しばらくすると、アイヴィーから無線で連絡が来る。
『関所の中は人はいません。職員も一人だけです』
「わかった。ありがとう。10分ほど開けてそっちに」
『了解です。帝国側の関所って案外遠いんですね。かなり小さく見えます』
「へぇ、地図でしか見たことないからわかんなかったけどそんなことになっているのか」
「ナギ様。
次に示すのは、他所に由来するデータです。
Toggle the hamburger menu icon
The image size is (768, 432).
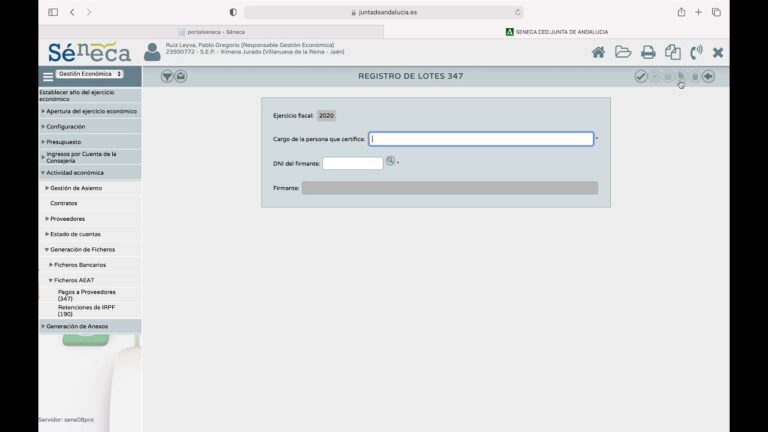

最近、アイヴィーばかり構っていませんか?」
「え?そうか……?」
「私もたまには構っていただかないと、拗ねますよ?」
「……それって自分で申告するものか?」
「ナギ、母が言っていたが、妻というのは常に夫の愛を感じていたいものらしい」
「……お前の両親のなかがすごい良いっていうのはわかった。あと、シャノンはまだ妻ではない」
「そうなるのも時間の問題だろう」
「そういうアーリックこそ、パンドラとはどれぐらい打ち解けた?」
「まだまだだな」
そんな話をしながら待つこと数分、アーリックにかけた術が解ける前に関所に入り手続きを済ませる。受け付け職員にはとくに怪しまれることもなく無事通過。出入り口から少しはなれた場所で待っていた3人(と1匹)と合流し、帝国方面へとむかった。
「いよいよ帝国か。クレハはもうついてるだろうか」
「どんな方なのか会うのが楽しみです」
「いきなり斬りかかったりするなよ?冗談通じないから。シャノンだから即死はないと思うけど割と酷い怪我を負うぞ」
シャノンへの忠告後、ナギは改めて前方を見る。
帝国側の関所の入り口には、軍服を着た人間が立っているが、警備のためというには少し数が多い。